For this post, I’m not going to go into detail on the construction of these cabinets. There’s already a lot of great information online regarding how to do that. One of the best channels I’ve found on it is produced by Jay Bates.
This video details the same methods I used in a much better format than I can provide.
From a design perspective, I mainly like drawers. I think they’re much more accessible than shelves, especially the lower ones. For this kitchen we did as many drawers in the lower cabinets as possible, with only a few doors. The only real advantage of doors is that we can adjust the height of the pull-out shelves over time.
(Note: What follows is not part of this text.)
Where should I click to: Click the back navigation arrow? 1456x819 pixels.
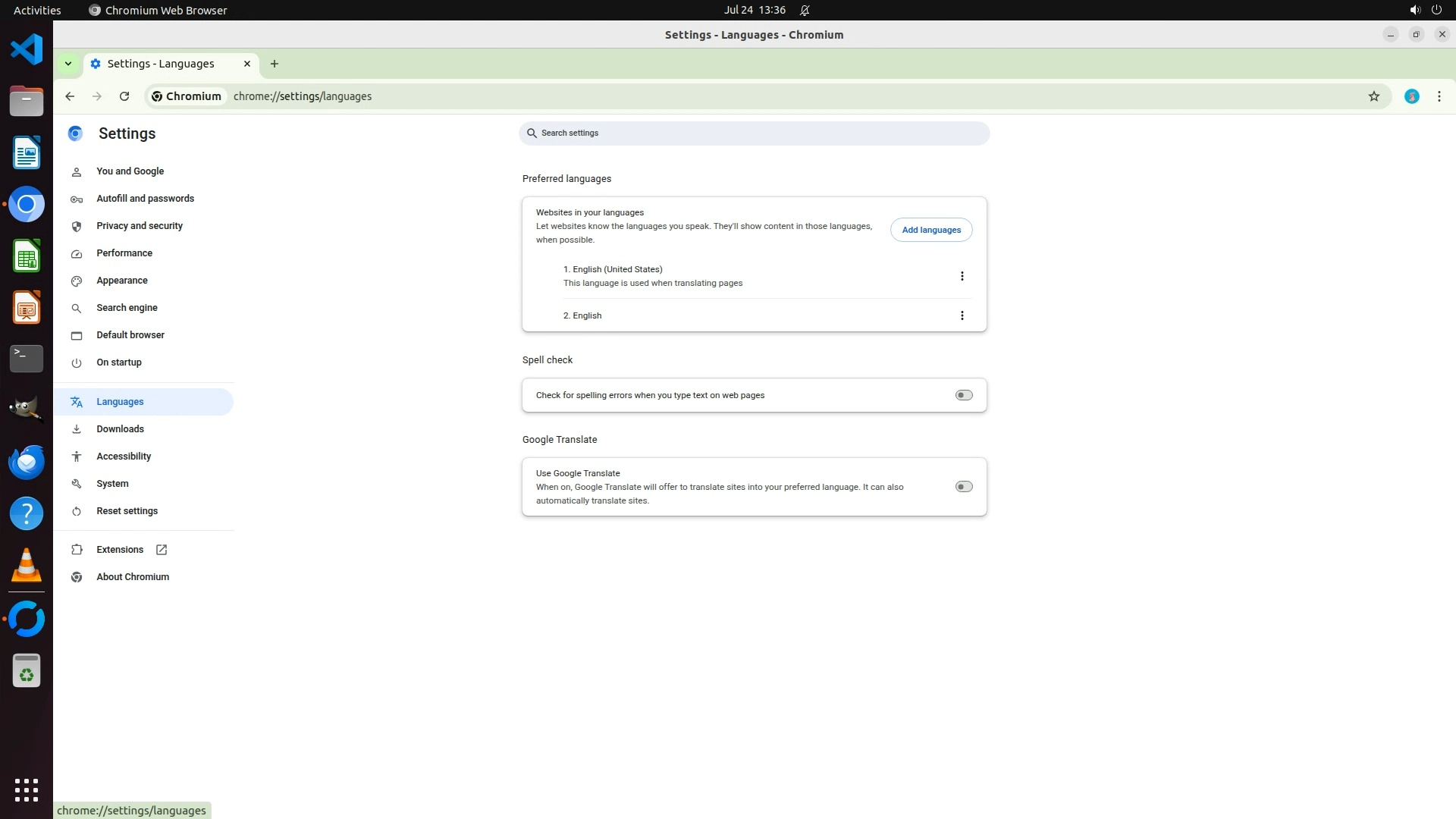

I don’t build the toe-kicks with cabinet boxes, preferring to keep them separate. The main reason is that I install them first, get them level, and then set the cabinet boxes on them. I’m going to be running a heating duct and some wiring under the cabinets, and installing them first makes it convenient.
Here is the rough stock I used to make the face frames. It’s 40 year-old redwood panels from the garage doors on our main house. I pulled these out to get rid of the 1970’s look and replaced them with tongue-and-grove boards.
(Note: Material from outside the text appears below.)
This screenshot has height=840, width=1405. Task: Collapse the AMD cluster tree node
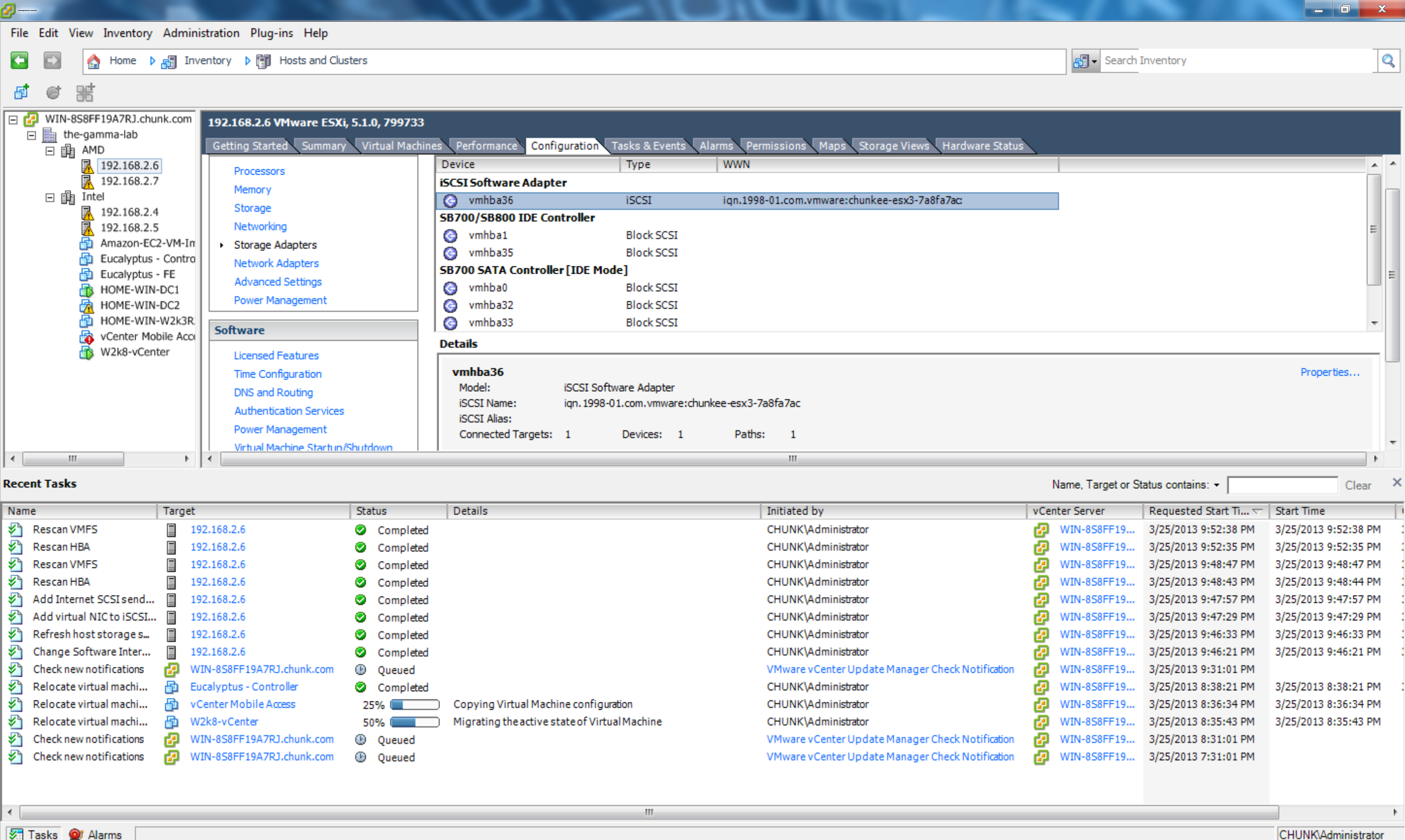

The wood was a pleasure to work with: very straight grain, flat and stable. I rough-cut the stock, then jointed and planed it. I’m going to start looking for old frame-and-panel garage doors on Craigslist to use for lumber.
Here are the upper cabinets. We don’t have very many, since we’re doing mainly open shelves. Since they’re 45″ tall, I put a fixed shelf in the center.
I did not put backs on these cabinets to make them easy to paint. Since the walls are already ship lap, we will just paint that for the backs.
The most complicated cabinet to build was this one:
It has a couple of 28″ lazy-susans and a small bank of drawers. Rather than buy a kit, plus the special hinge sets – well over $100 for anything that’s decent quality – I bought a full corner cabinet from the Habitat for Humanity ReStore for $50, tore it apart, and used all the parts. It was very typical for a mid-range cabinet: Expensive hardware and turn-tables, and the cabinet box itself was made of 1/2″ particle board (yuck). Take the good and burn the rest in the wood stove – nothing gets wasted.
At the request of my DW, I added “X” trim to the cabinet panels and the doors. Of course I grumbled about the extra effort, and then I really liked the results. It seems to always go that way, which is a good thing.
I’m not going to roll-up any costs here. I’ll do that when I’m complete.